(Data shown):

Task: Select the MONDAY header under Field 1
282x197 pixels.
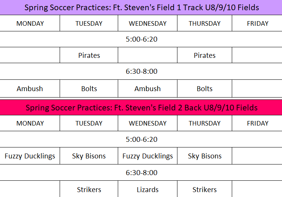Action: 30,23
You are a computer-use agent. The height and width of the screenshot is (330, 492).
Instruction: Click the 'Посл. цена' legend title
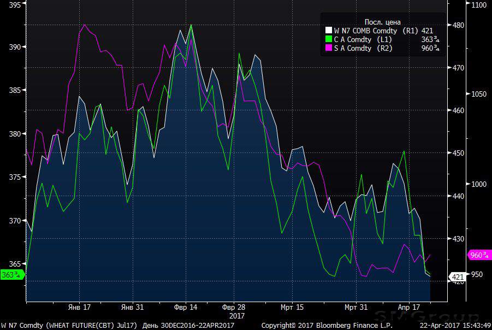pyautogui.click(x=381, y=22)
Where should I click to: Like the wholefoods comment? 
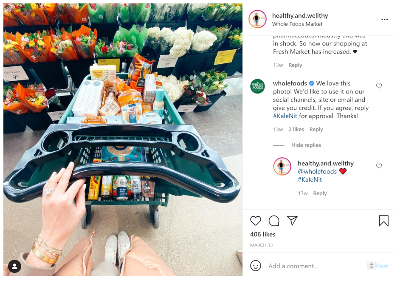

(What the task requires): Skipping every picture, reproduce the records word for word.

(Task result):
Task: Select the MONDAY header under Field 1
282x197 pixels.
Action: 30,23
You are a computer-use agent. The height and width of the screenshot is (330, 492).
Instruction: Click the 'Посл. цена' legend title
pyautogui.click(x=381, y=22)
Where should I click to: Like the wholefoods comment? 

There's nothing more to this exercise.